**Problem:** Reproduce the following text about what kids need most from teachers, word for word and in full.

**Text segment:**
• • • • • • •

One thing I have always known is this, to be a highly effective teacher, your students need to know you care about them and feel they are someone special. To piggyback on the blog post from Angela Maiers, Listen to children. Invite them to the table. Hear their ideas. Respect their perspective. Believe they matter and can make a difference in the world. Angela is notorious for her two simple words, YOU MATTER, this says it all. So, what do kids need most from teachers? Simply stated, to have a viable connection, be a point person they feel comfortable with.
I couldn’t agree more with the author, Madeline Levine, who states, “The biggest impact you’ll have as a teacher is a relationship you establish with your student.” My first year teaching I experienced the power of believing in each and every student and how doing so made an enormous difference to every one of the second graders I taught. Thirty years later, I know what many of them are doing, where they now reside, career paths they’ve chosen, and a number of children they’ve had. I also know they remember me and know that I cared about them. To this day, I will cherish the scrapbook they (with their families) put together for me. This testament has traveled with me from classroom to classroom and school to school; every fall it reminds me to give the same level of caring to each new student that has been assigned to me.
In the elementary grades this is especially true and if you think otherwise, watch this TED Talk video with Rita Pierson:
What Kids Need the Most From Teachers
Everyone has their own style of connecting and there is no right or wrong way. Here are some suggestions to help ensure success in connecting with as many of your students as possible:
1. Catch kids when they’ve accomplished something and acknowledge their success. Almost like catch them when they are good, except this is more about them than their behavior.
2. Connect in the morning or at the beginning of each period. In our school, we use the Capturing Kids Hearts by the Flippen Group and greet each student with a handshake as they enter the classroom.

• • • • • • •

**Data:**
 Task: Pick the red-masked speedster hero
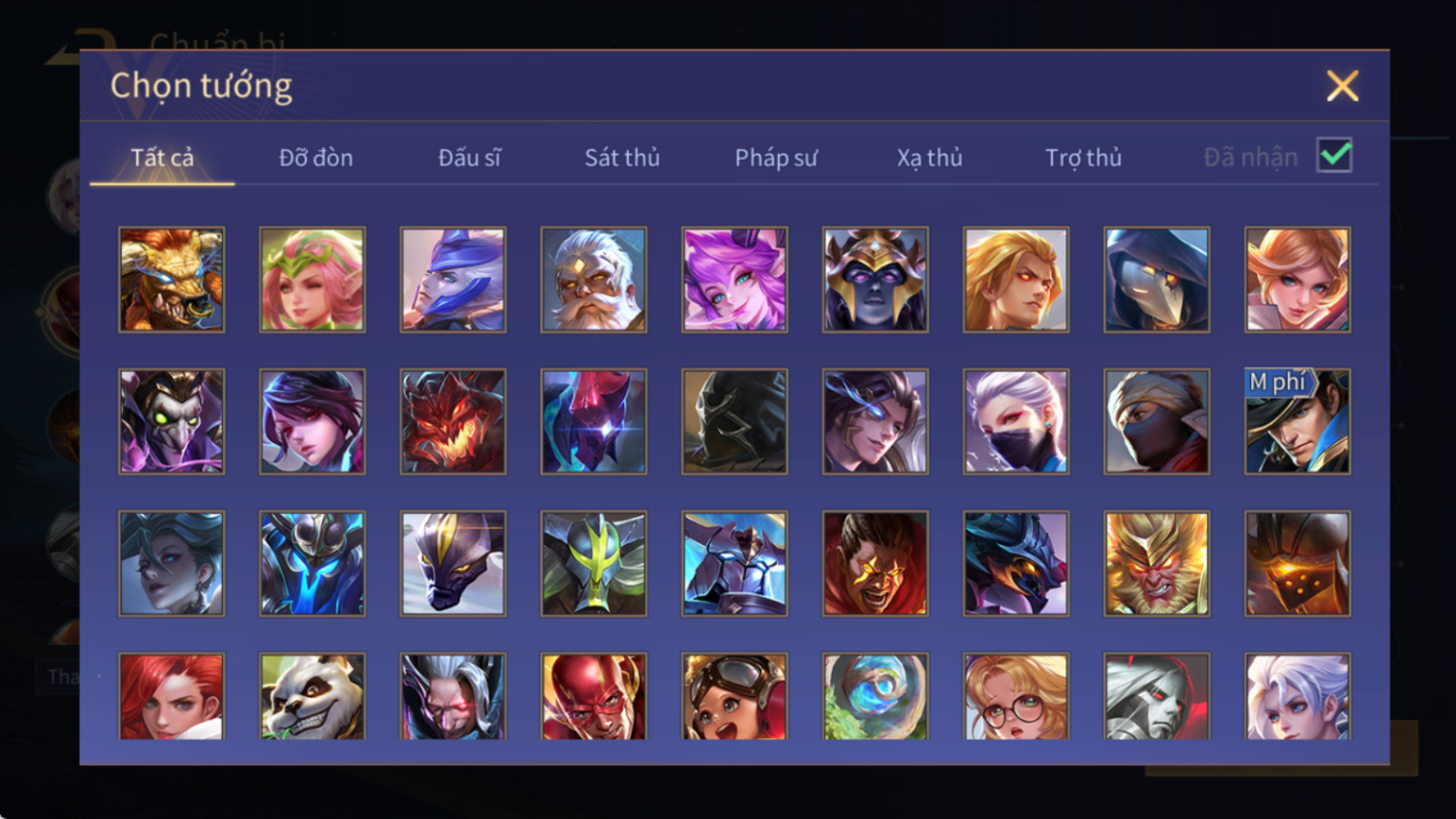(x=593, y=697)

• • • • • • •

**Task answer:**
One thing I have always known is this, to be a highly effective teacher, your students need to know you care about them and feel they are someone special. To piggyback on the blog post from Angela Maiers, Listen to children. Invite them to the table. Hear their ideas. Respect their perspective. Believe they matter and can make a difference in the world. Angela is notorious for her two simple words, YOU MATTER, this says it all. So, what do kids need most from teachers? Simply stated, to have a viable connection, be a point person they feel comfortable with.
I couldn’t agree more with the author, Madeline Levine, who states, “The biggest impact you’ll have as a teacher is a relationship you establish with your student.” My first year teaching I experienced the power of believing in each and every student and how doing so made an enormous difference to every one of the second graders I taught. Thirty years later, I know what many of them are doing, where they now reside, career paths they’ve chosen, and a number of children they’ve had. I also know they remember me and know that I cared about them. To this day, I will cherish the scrapbook they (with their families) put together for me. This testament has traveled with me from classroom to classroom and school to school; every fall it reminds me to give the same level of caring to each new student that has been assigned to me.
In the elementary grades this is especially true and if you think otherwise, watch this TED Talk video with Rita Pierson:
What Kids Need the Most From Teachers
Everyone has their own style of connecting and there is no right or wrong way. Here are some suggestions to help ensure success in connecting with as many of your students as possible:
1. Catch kids when they’ve accomplished something and acknowledge their success. Almost like catch them when they are good, except this is more about them than their behavior.
2. Connect in the morning or at the beginning of each period. In our school, we use the Capturing Kids Hearts by the Flippen Group and greet each student with a handshake as they enter the classroom.